The “catastrophe portfolio” allocates one third of money to  gold, one third to defensive and internationally diversified  blue chip company shares and a third to the debt of ultra safe  developed countries.

Adamovich said interest in the portfolio is still limited to  the most “paranoid” clients but interest is rising, particularly  among people who have seen previous episodes of societal  breakdown and financial collapse in Europe.

“It’s people who have been listening to their grandmother  … They are not necessarily that old. It’s people who are  really afraid,” he said.

In less specialised portfolios, Wegelin recommends its  clients are underweight in stocks and overweight in cash, though  instability of the banking system raises challenges in terms of  where to keep that cash.

Other bankers said they have also advised clients to be  underweight in stocks, with suggested allocations of 25 to 30  percent of their portfolio compared to 40 percent or more prior  to the financial crisis.

In southern Europe, where the financial crisis is at its  most fierce, and the Middle East where the Arab Spring has  heightened the sense of political risk, rich people are now  sending more money abroad, bankers said.

The trend marks the end of an era in which tycoons in both  regions kept much of their wealth at home, attracted by high  rates of return from frothy property and stock markets before  the turmoil set in.

Among the assets most favoured, particularly by Middle  Eastern investors, is top-end residential and commercial  property in London, said James Fleming, head of the  international business at Coutts, the private banking arm of  Royal Bank of Scotland .

“They can see and touch a building.

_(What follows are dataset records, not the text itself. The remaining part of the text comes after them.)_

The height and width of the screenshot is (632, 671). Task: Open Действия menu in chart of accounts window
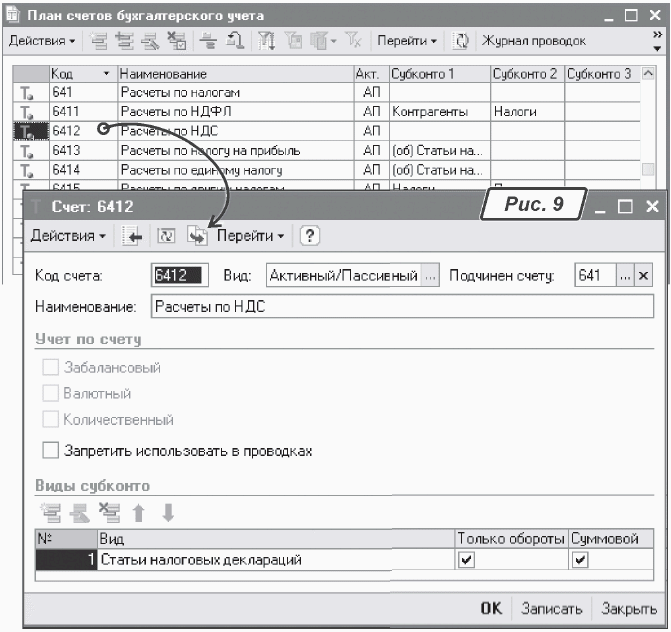pyautogui.click(x=42, y=41)
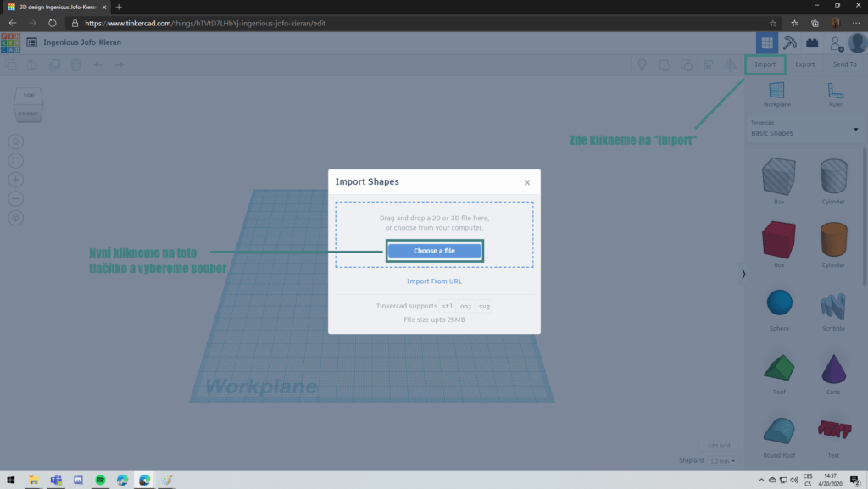Click the Home view icon
The height and width of the screenshot is (489, 868).
[x=16, y=141]
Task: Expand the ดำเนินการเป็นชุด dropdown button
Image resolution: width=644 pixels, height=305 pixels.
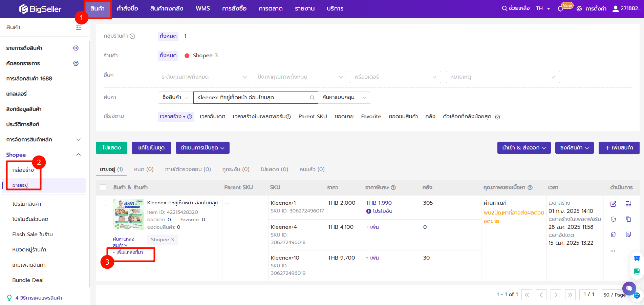Action: pos(202,148)
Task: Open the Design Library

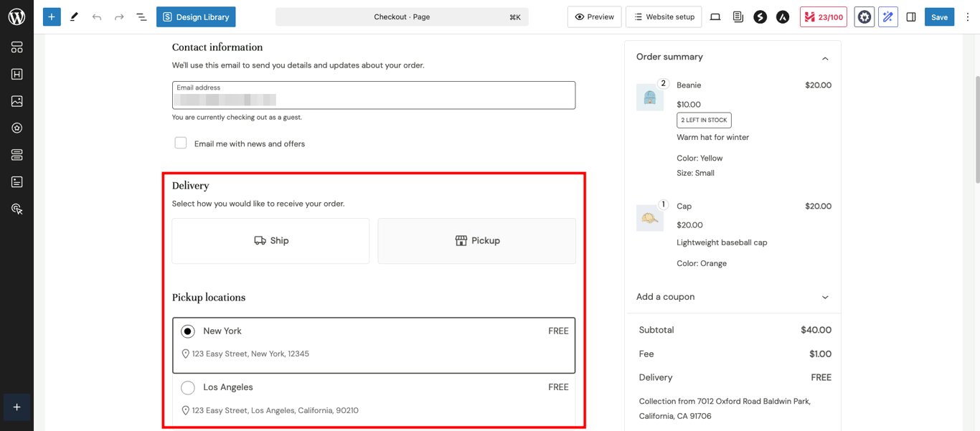Action: [196, 16]
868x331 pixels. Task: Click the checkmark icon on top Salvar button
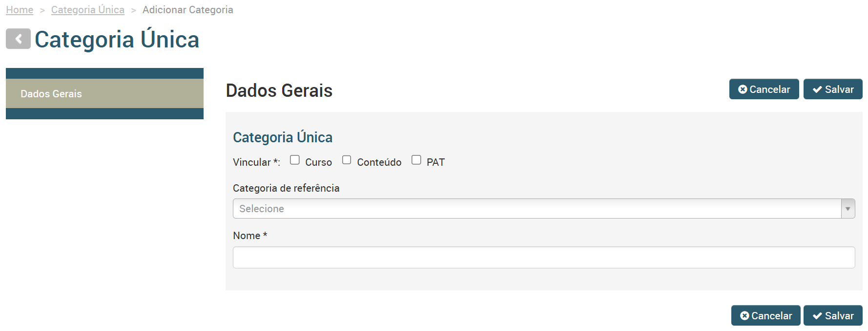tap(817, 89)
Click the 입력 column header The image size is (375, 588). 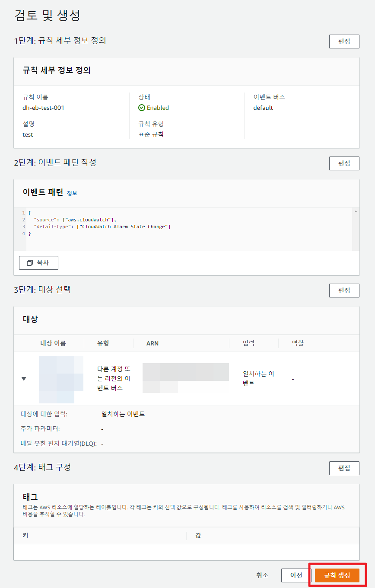[248, 343]
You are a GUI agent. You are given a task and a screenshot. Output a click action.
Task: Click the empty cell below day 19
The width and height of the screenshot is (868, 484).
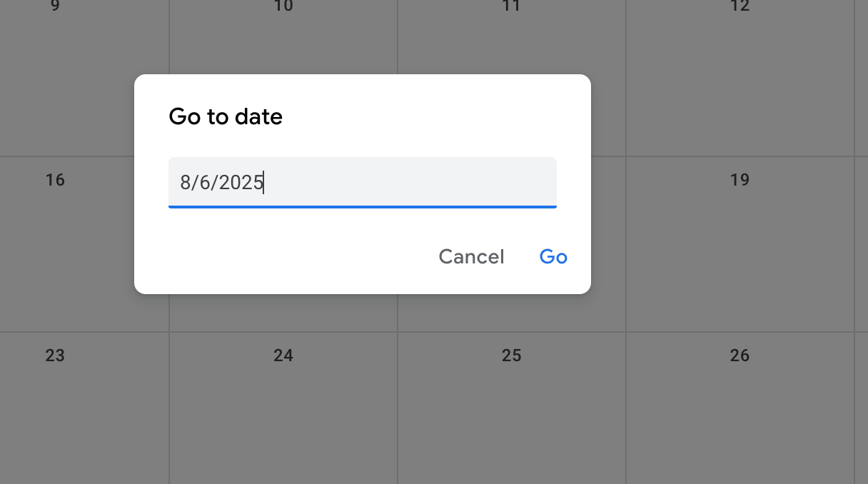740,286
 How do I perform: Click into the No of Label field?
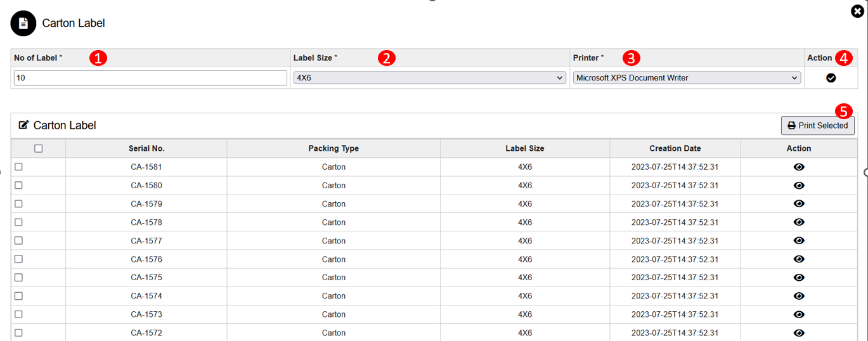[150, 78]
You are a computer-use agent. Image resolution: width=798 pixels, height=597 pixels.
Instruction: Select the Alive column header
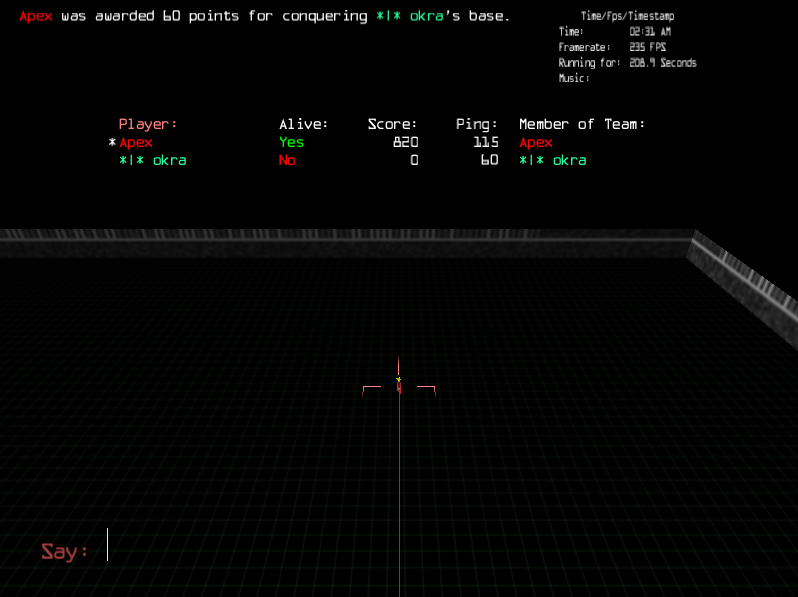tap(303, 124)
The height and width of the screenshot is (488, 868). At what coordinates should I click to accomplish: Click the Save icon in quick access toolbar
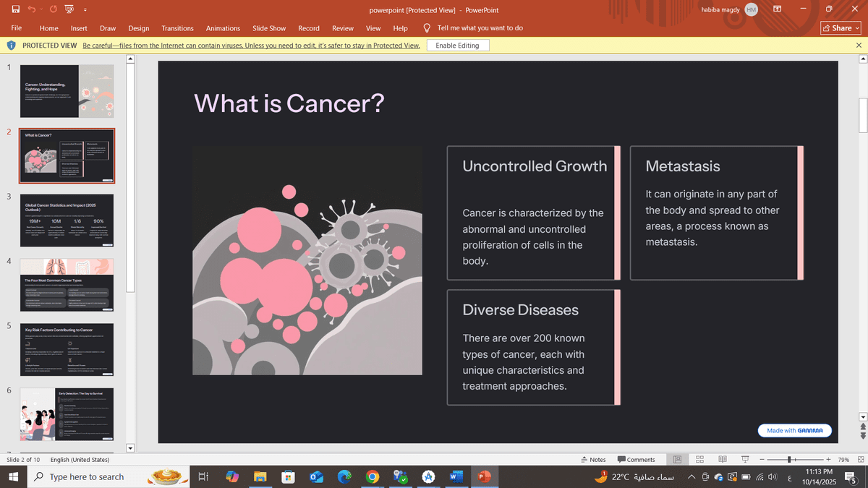coord(16,10)
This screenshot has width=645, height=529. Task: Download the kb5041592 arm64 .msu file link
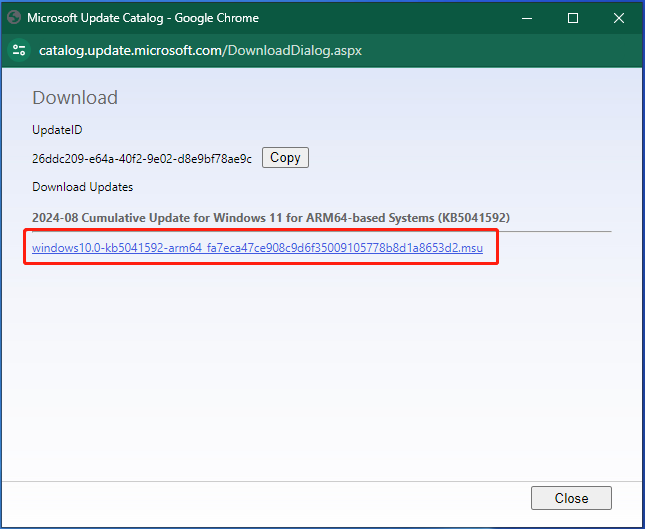pos(257,247)
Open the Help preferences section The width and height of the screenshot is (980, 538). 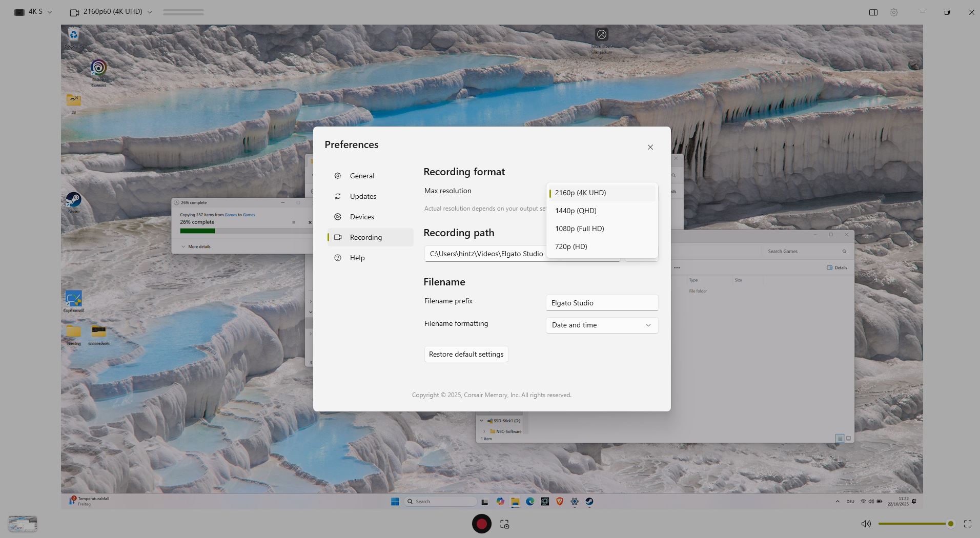[x=357, y=258]
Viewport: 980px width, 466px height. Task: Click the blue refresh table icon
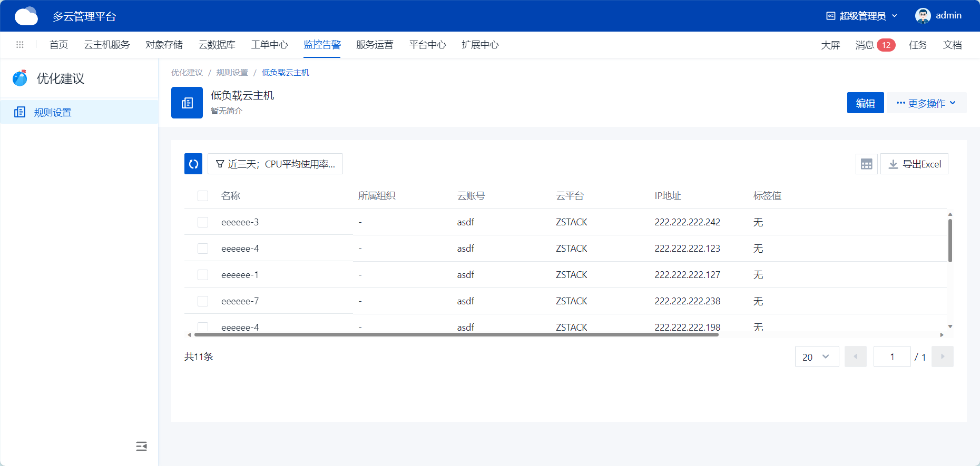[x=193, y=164]
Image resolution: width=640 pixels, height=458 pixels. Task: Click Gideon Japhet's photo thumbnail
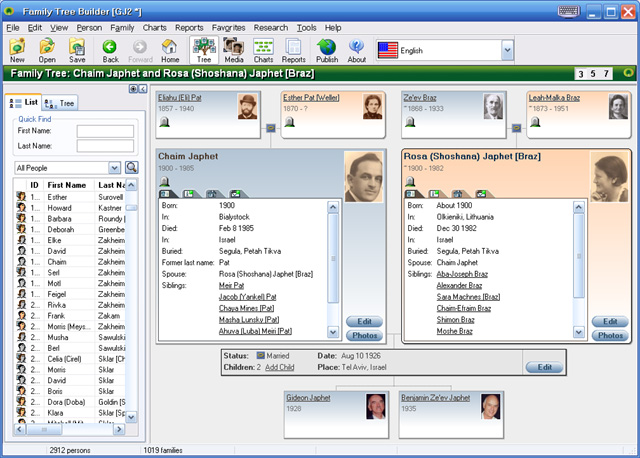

It gives them  stability,” he said.
Fleming added that while Arab billionaires were adding to  already established property portfolios in London, they have  also started moving investments to other European capitals such  as Paris.

Enrique Marazuela, chief investment officer at the private  banking business of Spain’s BBVA , said the first round  of the financial crisis in 2008 had driven many of Spain’s  wealthiest people into stocks and bonds outside Spain for the  first time.